INZ-701, an enzyme replacement therapy, aims to restore the body’s ability to produce inorganic pyrophosphate. Clinical trials are progressing, with results from a pivotal late-stage study in children with ENPP1 deficiency anticipated next year, potentially leading to FDA approval by 2027. The company has already completed a Phase 2 study for ABCC6 deficiency and a Phase 1 trial for a related blood vessel calcification condition associated with kidney failure.

Industry analysts have responded positively to the announcement. Leerink Partners analyst Joseph Schwartz described the acquisition as fitting “like a glove” with BioMarin’s existing operations, which already include several enzyme replacement therapies such as Vimizim, Naglazyme, and Palynziq. The deal comes at a strategic time for BioMarin, following recent company restructuring that included workforce reductions and program cuts.

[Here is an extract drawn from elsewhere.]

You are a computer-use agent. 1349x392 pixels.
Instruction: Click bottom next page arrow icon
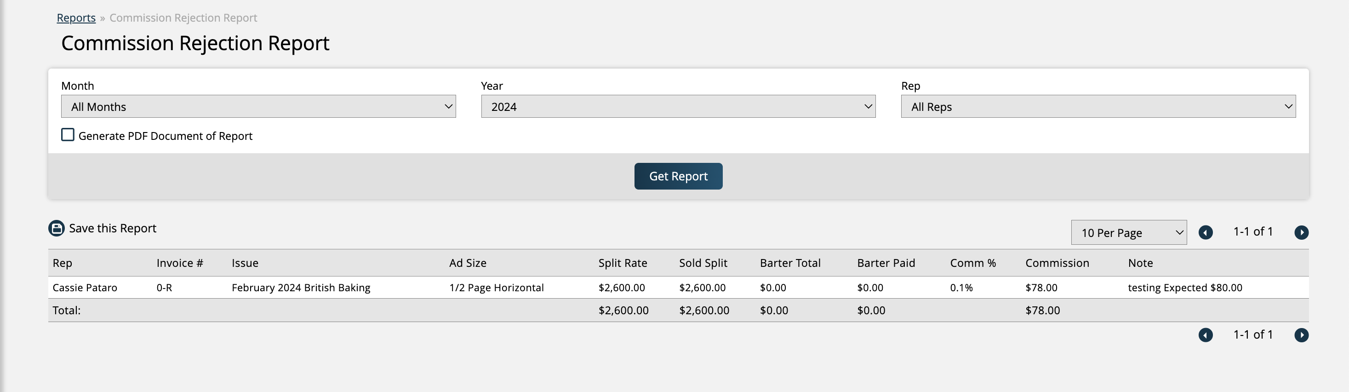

While ENPP1 deficiency affects only approximately 10,000 patients globally, analysts believe the treatment area could develop into a valuable market opportunity. Paul Matteis of Stifel noted BioMarin’s strong commercial infrastructure makes it well-positioned to maximize the potential of this late-stage asset.

However, not all analysts share the same level of enthusiasm. RBC Capital Markets’ Luca Issi, while acknowledging the deal’s strategic sense, suggested it might not significantly impact BioMarin’s overall performance.

Under the agreement terms, BioMarin will purchase Inozyme shares at $4 each, representing a substantial 180% premium over the company’s May 15 closing price of $1.42. BioMarin appears well-positioned
financially to execute the deal, with approximately $1.3 billion in cash and equivalents reported at the end of March 2025.

BioMarin CEO Alexander Hardy emphasized the company’s commitment to expanding its portfolio through both internal and external innovation, citing their strong financial position to acquire additional assets while advancing treatments for patients with unmet medical needs.

The acquisition aligns with BioMarin’s broader growth strategy, which includes plans to achieve $4 billion in annual revenue by 2027. Following the announcement, BioMarin’s stock showed modest gains, trading up slightly more than 1% to nearly $60 per share late Friday morning.